3. File editor uitschakelen
Binnen de backoffice van WordPress is het mogelijk de bestanden / code van uw website aan te passen onder Weergave > Editor. Dit wordt het best uitgeschakeld. Mocht een hacker in uw backoffice kunnen geraken zou hij anders de software van uw website gemakkelijk kunnen aanpassen.
Om deze functie uit te schakelen dient u via een FTP programma (bvb. FileZilla) connectie te maken met uw webhosting. In de basismap van uw WordPress installatie dient u vervolgens het bestand wp-config.php aan te passen. Zet er volgend lijntje bij:
define('DISALLOW_FILE_EDIT', true);
4. .htaccess optimaliseren
Om de .htaccess van uw WordPress website aan te passen dient u opnieuw connectie te maken via FTP. De .htaccess bevindt zich op hetzelfde niveau als de eerdere wp-config.php. Wanneer u dit bestandje opent zal u ergens het volgende zien staan:
# BEGIN WordPress
4.1. Toegang tot wp-includes limiteren
Een vaak gebruikte hack is om te zitten rondneuzen in de wp-includes folder van je website. Met het volgende stukje code beperkt u die toegang.
<IfModule mod_rewrite.c>
RewriteEngine On
RewriteBase /
RewriteRule ^wp-admin/includes/ - [F,L]
RewriteRule !^wp-includes/ - [S=3]
RewriteRule ^wp-includes/[^/]+\.php$ - [F,L]
RewriteRule ^wp-includes/js/tinymce/langs/.+\.php - [F,L]
RewriteRule ^wp-includes/theme-compat/ - [F,L]
</IfModule>
4.2. Toegang tot de wp-config blokkeren
Tijdens de installatieprocedure worden gevoelige data zoals database gebruikersnaam en wachtwoorden weggeschreven naar de wp-config.php. Als iemand deze file zou kunnen inkijken kan deze persoon heel wat schade berokkenen. Verhoog daarom de beveiliging van die specifieke file:
<files wp-config.php>
order allow,deny
deny from all
</files>
4.3. Toegang tot .htaccess blokkeren
We hebben nu reeds belangrijke beveiligingsmechanismen ingesteld in de .htaccess, het zou zonde zijn dat een hacker deze terug kan uitschakelen. Daarom blokkeren we ook best toegang tot de .htaccess zelf:
<files ~ "^.*\.([Hh][Tt][Aa])">
order allow,deny
deny from all
satisfy all
</files>
5. Wachtwoord wijzigen
U zou niet de eerste site wiens site gehackt werd omdat software uw wachtwoord kon raden. Kies vanaf de installatie een “veilig wachtwoord”. Ga voor een mix van letters, cijfers en tekens.

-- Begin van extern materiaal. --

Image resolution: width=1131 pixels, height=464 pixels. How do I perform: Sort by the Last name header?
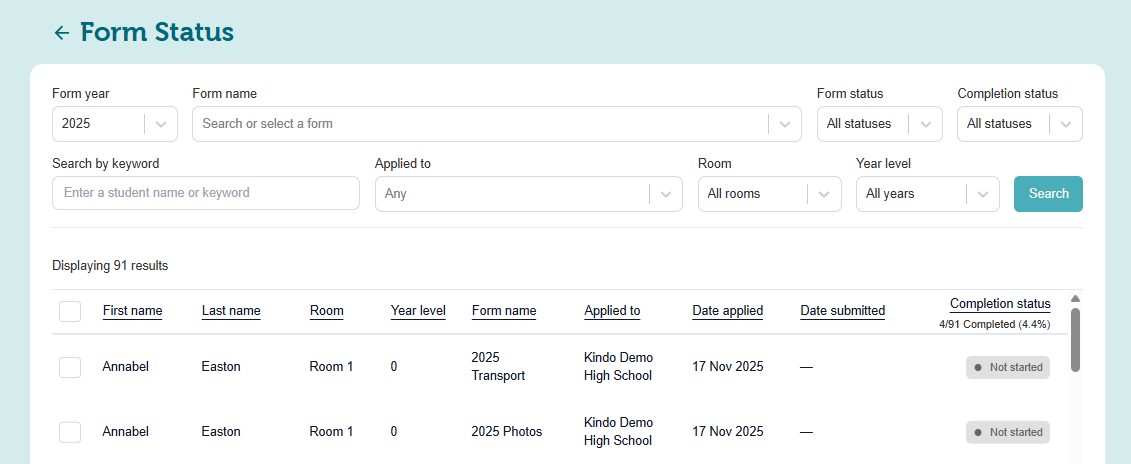pos(231,311)
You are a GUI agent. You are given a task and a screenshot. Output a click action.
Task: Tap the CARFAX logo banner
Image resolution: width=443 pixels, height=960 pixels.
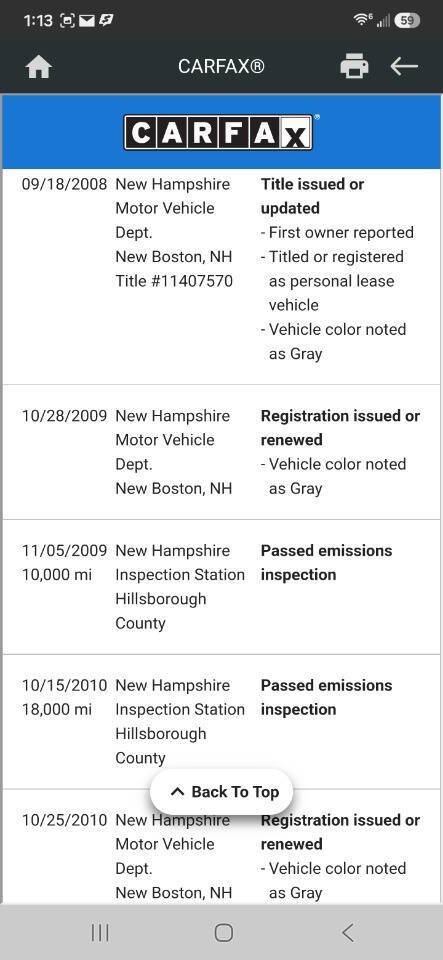[222, 132]
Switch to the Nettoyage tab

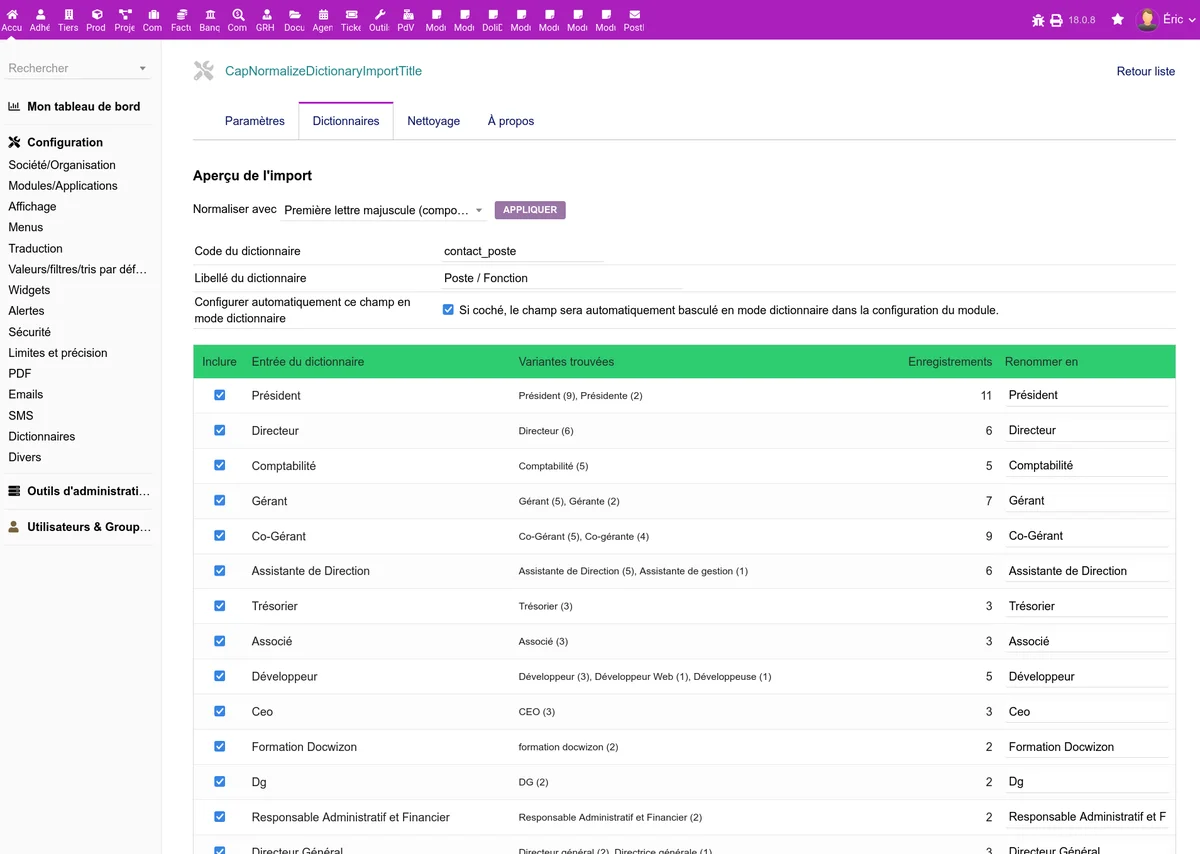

Zo’n wachtwoord is echter wel moeilijker te onthouden. Ik raad u daarom aan om voor een password manager zoals 1Password te opteren. Hierin worden al uw wachtwoorden op een geëncrypteerde manier opgeslagen (dus geen post-its meer op uw laptop!), en hoeft u maar één wachtwoord meer te onthouden: dat van uw LastPass account. Wie ijverig is kan ook iedere 3 maanden het WordPress wachtwoord wijzigen, met zo’n password manager hoeft u ze toch niet te onthouden.